We were considering beginning the hike July 5th, but it got too hot, so we will head north towards Vermont after motorcycle maintenance scheduled for July 12th.
25
Feb 2017 (annual letter is late)
After
3 cardiac procedures in 2015, 2016 started with dental work and soon turned
miserable; I bled profusely from the roof of my mouth every third day for three
weeks, then my atrial fibrillation returned which led to an ablation and a
pacemaker (my little alien). Now I have
a blood clot on a pacemaker lead. Hmm,
that sounds much worse than what I experienced. I feel fine now.
On April
15th Cynthia and I left Texas for Sedona and bought a brand new BMW motorcycle
in Scottsdale, AZ. Sedona is Cynthia's
favorite spot, and we stayed six weeks ... except that we did rent a car and
drive to Sacramento to see Cynthia's aunts. (Too hot to ride the bike - 104
degrees at Hoover Dam.) While there, I
insisted that Cynthia see California coastal Highway 1 north to Fort Bragg.
From
Sedona, we rode north to the Grand Canyon, where I confirmed that my cardiac
care was functional by hiking 3 miles down into the canyon in 1½ hours and back
out in 2 hours with no breathing difficulties, no undue strain, no sore
muscles. Monument Valley was awesome;
the highlights were our Apache guide and climbing the 40' Indian ladder to
enter one of the cliff dwellings.
We
were in & out of Durango, Colorado four times to see Dr. Youssef & get
injections into Cynthia's spine. The
cortisone worked, and she's been much better since. We visited friends in Santa Fe and hiked
there and in Pagosa Springs, Ouray, Estes Park and Grand Junction, CO. We even ventured into Denver to visit
Cynthia's grandson.
Cynthia
performed the first of 2 religious ceremonies this year by baptizing a Taos Pueblo
Indian boy at the Lama Foundation, a hippy spiritual commune dating to the
1960s.
We
rode past Dinosaur en route to Salt Lake City, where Cynthia flew back to
Houston for doctors appointments. My
Rambo cousin Roy White showed me the Golden Spike, the gigantic Kennecott open
pit copper mine and the Spiral Jetty.
The
ride from Salt Lake City to Denver was spectacular with shimmering golden aspen
filling a couple of valleys. As we
crossed the country in late September, the temperatures were pleasant or
cool. We visited friends in Des Moines,
Iowa and my 97-year-old Aunt Eleanor in Keosauqua, IA. (She was quite surprised when I told her that
she was the third oldest relative we visited last year.) In Mt. Olive and Trenton, Illinois we visited
my sister, my nephew and a couple I've known since high school. Next stop Cleveland to see MIT buddy Walt &
wife Pam.
We
arrived at the Inn at Long Trail in Vermont just in time for peak leaf
peeping. Colors were brilliant, although
the drought lessened the effect. Dinner
at the Pasta Loft in Milford, NH with several MIT friends provided a wonderful
opportunity to "catch up." We
turned south to Gaithersburg, Maryland, where on Oct 16th, Cynthia officiated
the marriage ceremony for Jim & Joni, motorcycling friends. The groom owns a BBQ catering business and
catered his own wedding - a fabulous affair.
We
visited friends in Philadelphia before fleeing south, visiting my brother Dean
and wife Janina in their new home in Lewes, Delaware, a comfortable town.
Old
man winter caught us because we stayed a bit too long on Lake Hyco in northern
North Carolina (doing genealogy), so the ride to Atlantic Beach, NC was quite
cold. Ditto the ride to Columbia, SC, where
we visited and walked daily with friends.

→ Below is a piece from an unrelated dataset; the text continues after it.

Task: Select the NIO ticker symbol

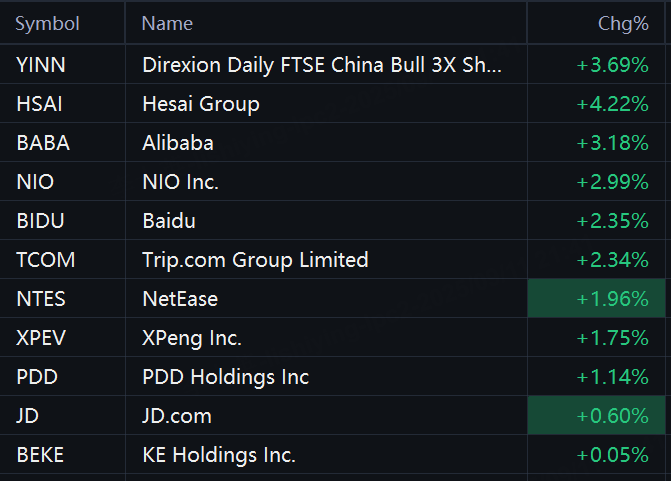Action: tap(35, 182)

Ditto the ride to Macon, Georgia and the ride further south to El
Governor Hotel in Mexico Beach, FL. We
like that hotel because it is right smack dab on the beach. We decided to try a new location, Biloxi, MS
and discovered fabulous accommodation at the Hard Rock Casino. Our suite was fit for a Rock Star: sitting
room, 3 TVs and a shower big enough to wash the car.
Crystal
Beach on the Bolivar Peninsula near Galveston, TX is our new favorite
wintertime walk.
On
January 5 we returned to Houston for our doctors appointments and Cynthia's
favorite hair stylist, Sasha. In
summation, we enjoyed a marvelous year despite the miserable start.